» **Direction**:
Output the material again word for word, beginning at the line that contains "The image size" and continuing through the last line of the material, with both ends included. Leave the pictures out of your answer.

» **Input**:
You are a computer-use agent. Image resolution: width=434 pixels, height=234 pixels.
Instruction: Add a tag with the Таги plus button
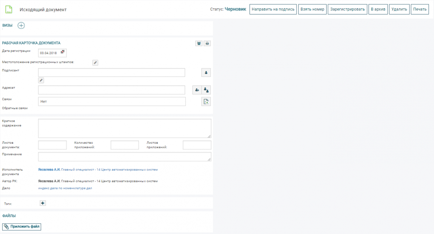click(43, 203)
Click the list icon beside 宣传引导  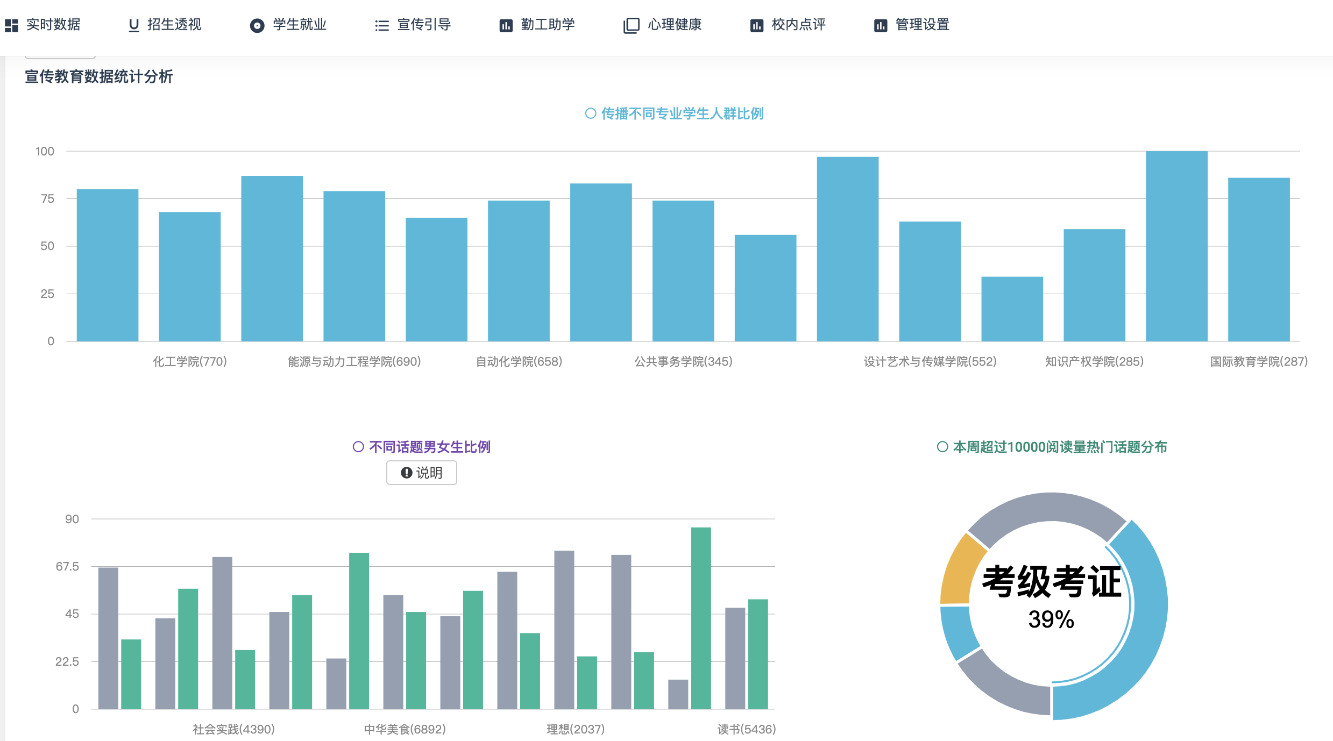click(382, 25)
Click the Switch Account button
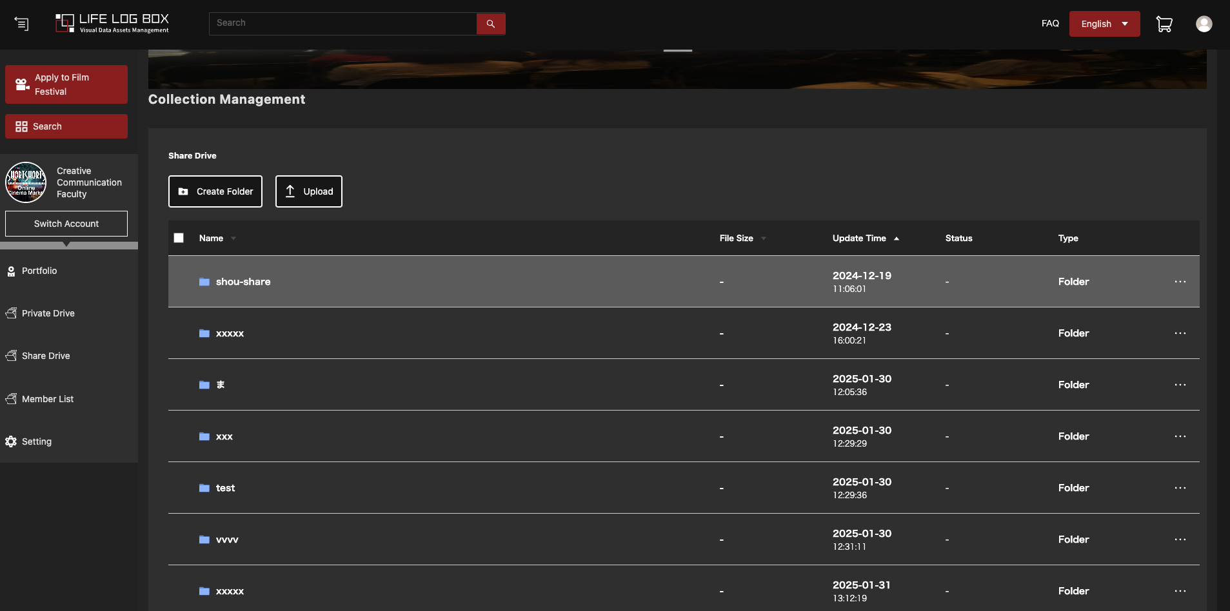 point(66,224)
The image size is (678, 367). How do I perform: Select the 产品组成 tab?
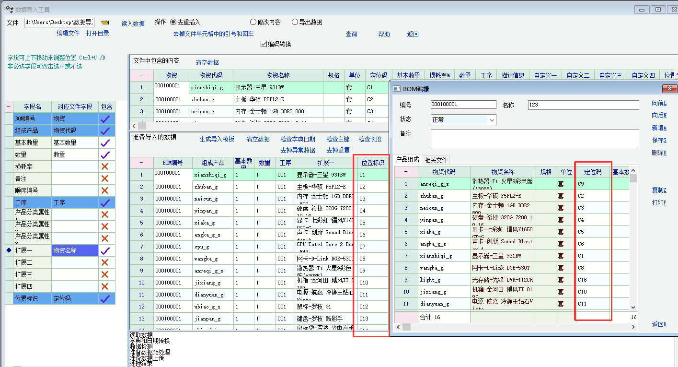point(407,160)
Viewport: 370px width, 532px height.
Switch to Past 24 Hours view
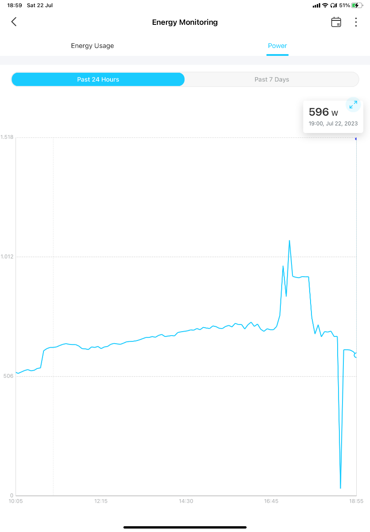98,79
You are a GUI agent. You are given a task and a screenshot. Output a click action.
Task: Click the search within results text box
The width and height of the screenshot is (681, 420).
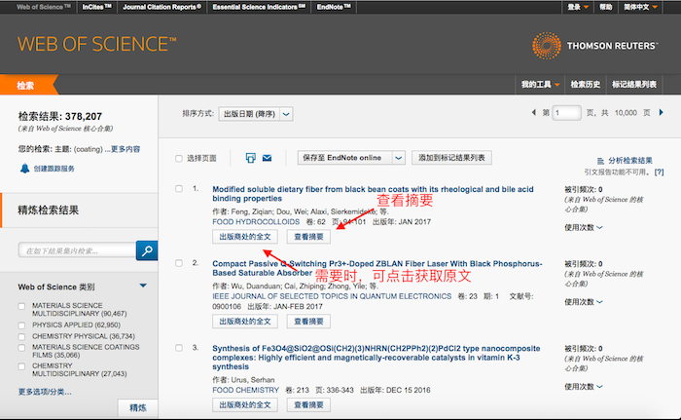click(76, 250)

» **Reply to the exercise**:
The image size is (678, 367). How do I perform: Select the 产品组成 tab?
point(407,160)
Viewport: 370px width, 532px height.
Switch to Past 24 Hours view
98,79
You are a GUI agent. You are given a task and a screenshot. Output a click action.
Task: Click the search within results text box
The width and height of the screenshot is (681, 420).
click(76, 250)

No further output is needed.